WORK TASK: Omit the images. Copy each entry word for word.

DATA SUPPLIED:
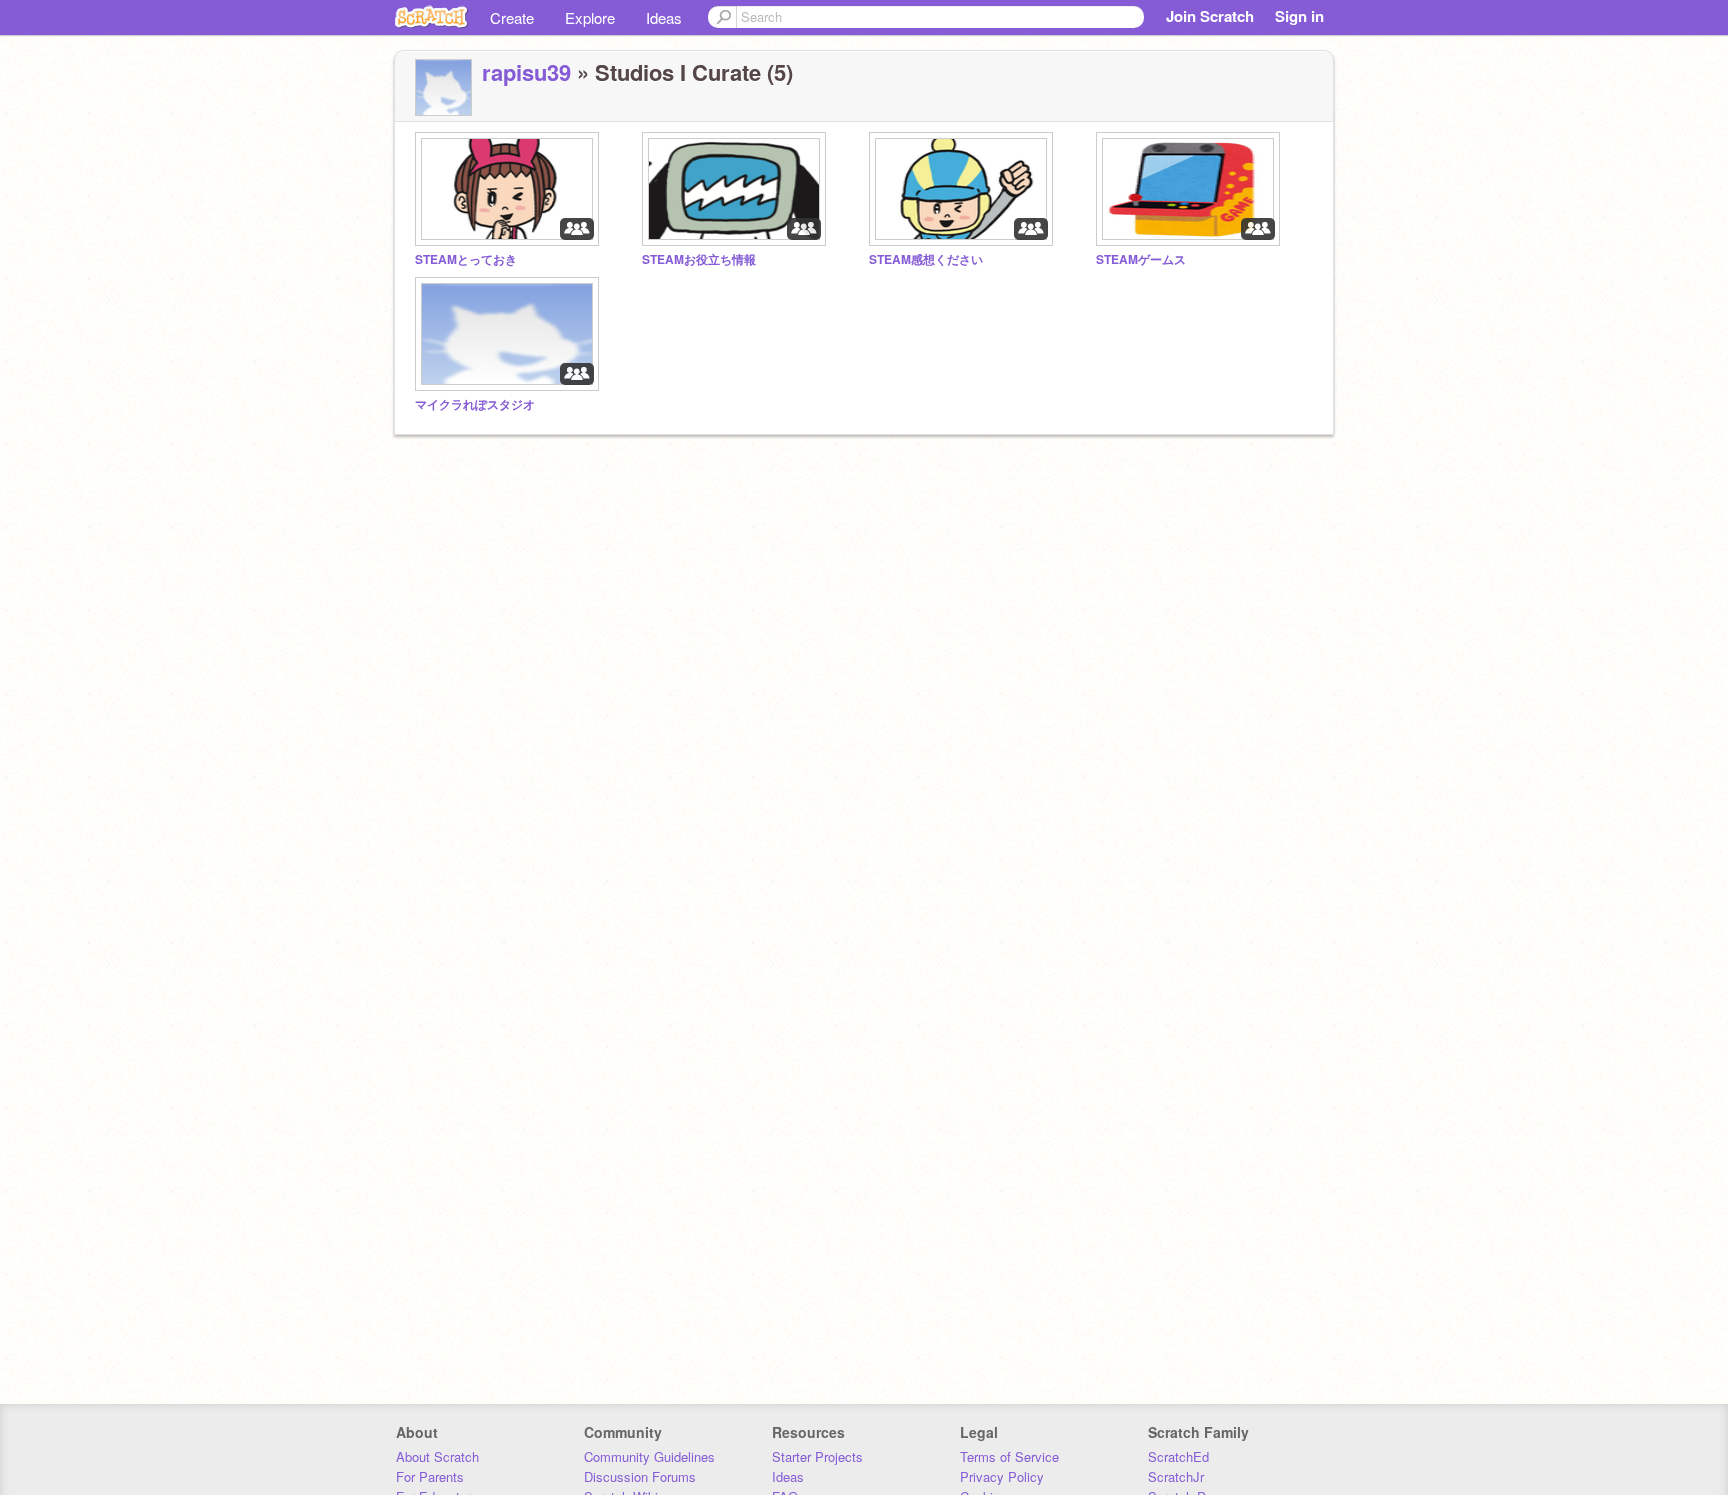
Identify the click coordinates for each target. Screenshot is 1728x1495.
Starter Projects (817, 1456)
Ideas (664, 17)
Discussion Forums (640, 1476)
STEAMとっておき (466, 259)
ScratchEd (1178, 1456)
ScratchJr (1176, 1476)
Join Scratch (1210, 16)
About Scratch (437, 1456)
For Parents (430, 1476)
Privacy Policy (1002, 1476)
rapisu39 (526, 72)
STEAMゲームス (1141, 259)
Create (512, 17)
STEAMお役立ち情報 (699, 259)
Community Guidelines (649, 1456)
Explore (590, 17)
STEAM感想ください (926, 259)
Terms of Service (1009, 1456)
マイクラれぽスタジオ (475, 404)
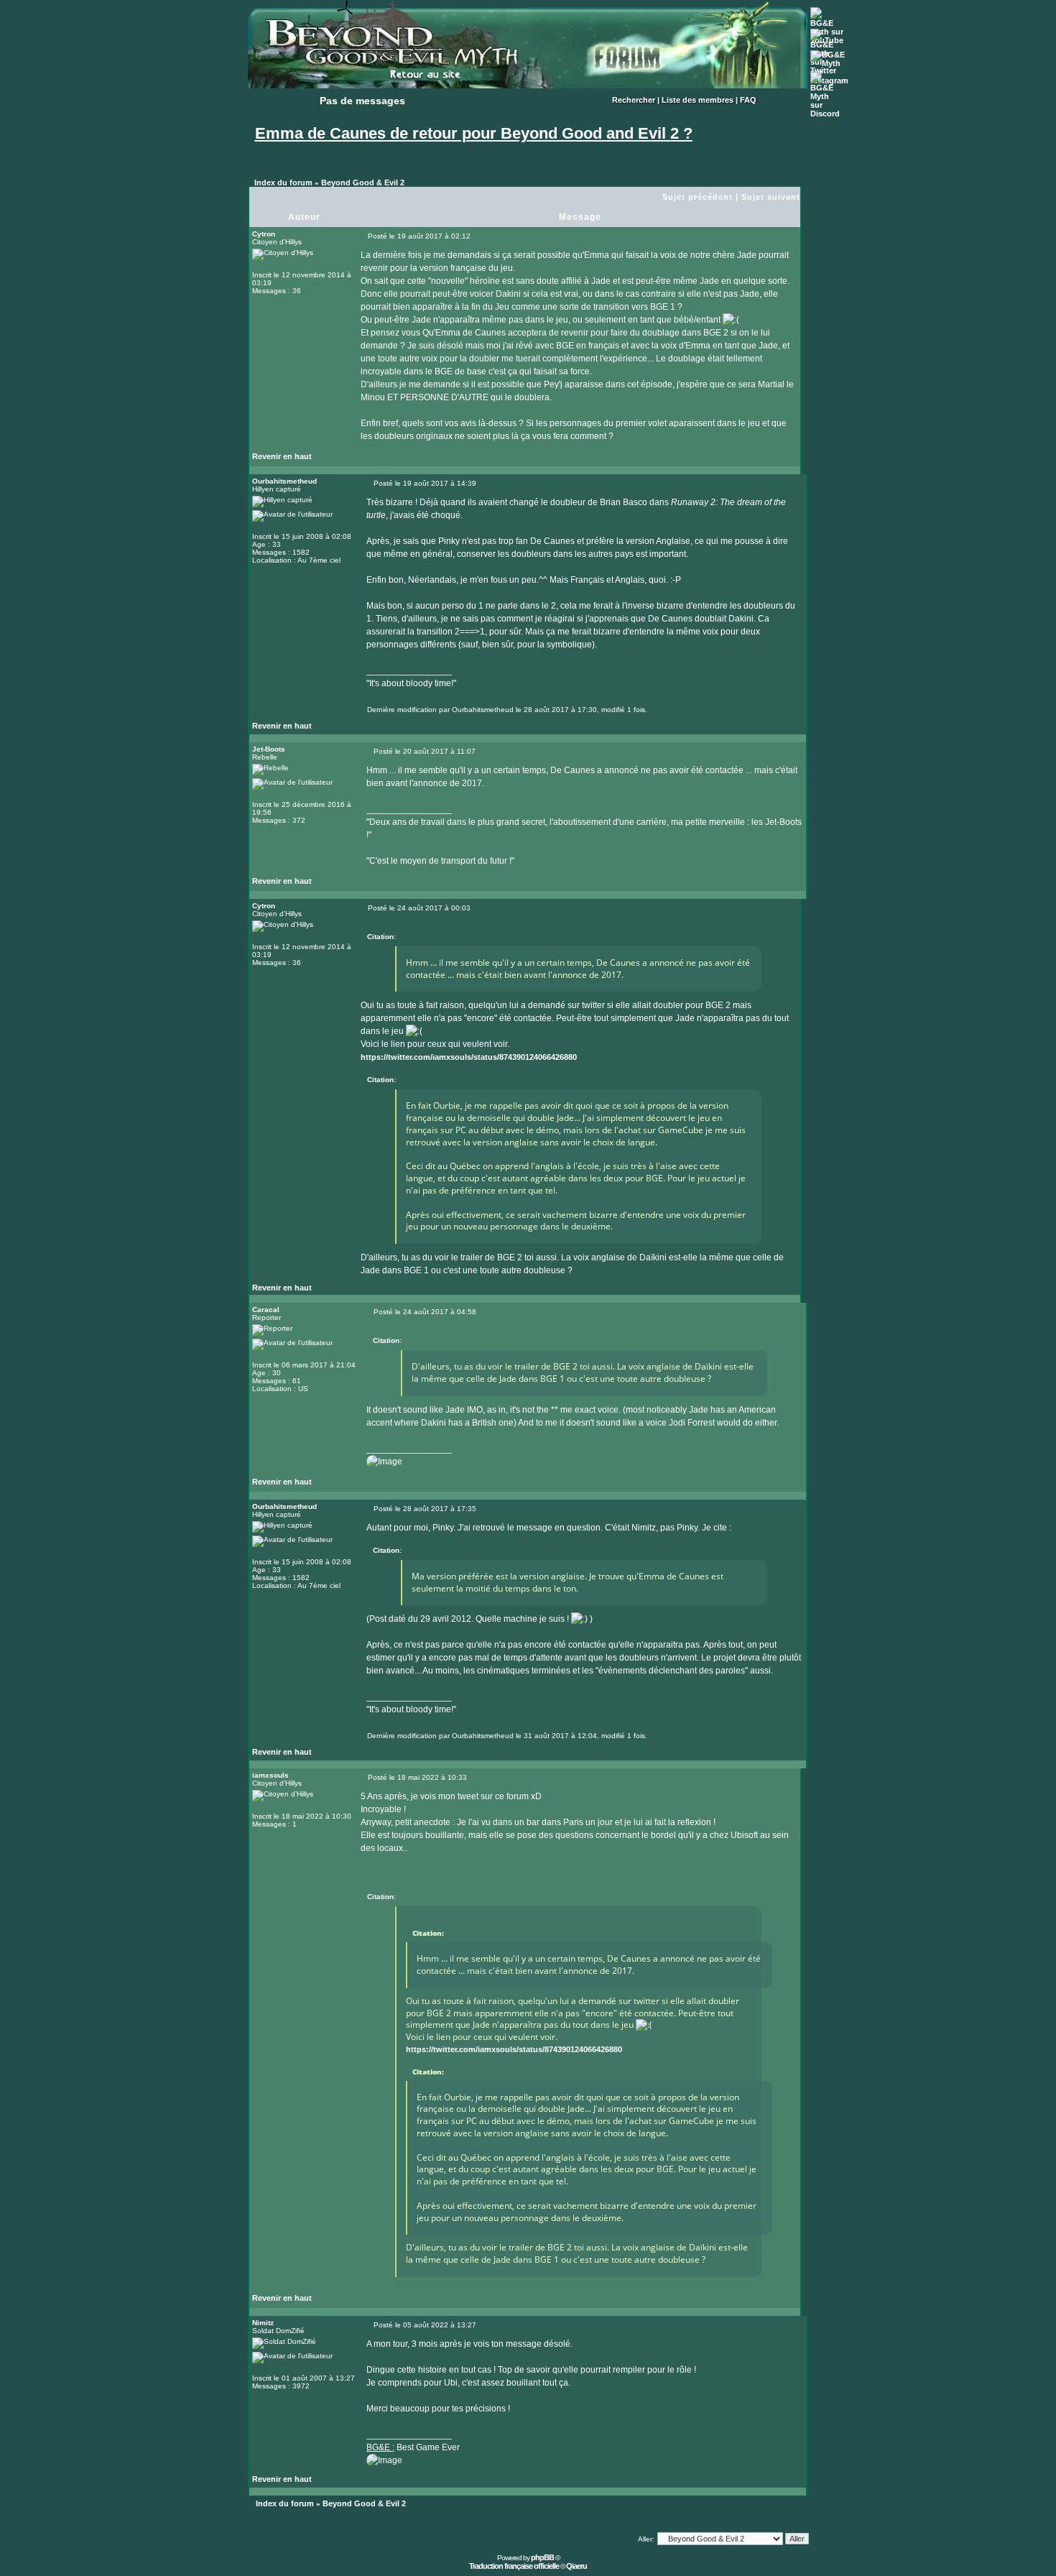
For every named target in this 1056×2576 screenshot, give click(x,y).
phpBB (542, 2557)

WORKED SOLUTION:
Identify the click coordinates for each target. Screenshot is 1728x1495.
Starter Projects (817, 1456)
Ideas (664, 17)
Discussion Forums (640, 1476)
STEAMとっておき (466, 259)
ScratchEd (1178, 1456)
ScratchJr (1176, 1476)
Join Scratch (1210, 16)
About Scratch (437, 1456)
For Parents (430, 1476)
Privacy Policy (1002, 1476)
rapisu39 (526, 72)
STEAMゲームス (1141, 259)
Create (512, 17)
STEAMお役立ち情報 (699, 259)
Community Guidelines (649, 1456)
Explore (590, 17)
STEAM感想ください (926, 259)
Terms of Service (1009, 1456)
マイクラれぽスタジオ (475, 404)
For every named target in this 1056×2576 screenshot, give click(x,y).
phpBB (542, 2557)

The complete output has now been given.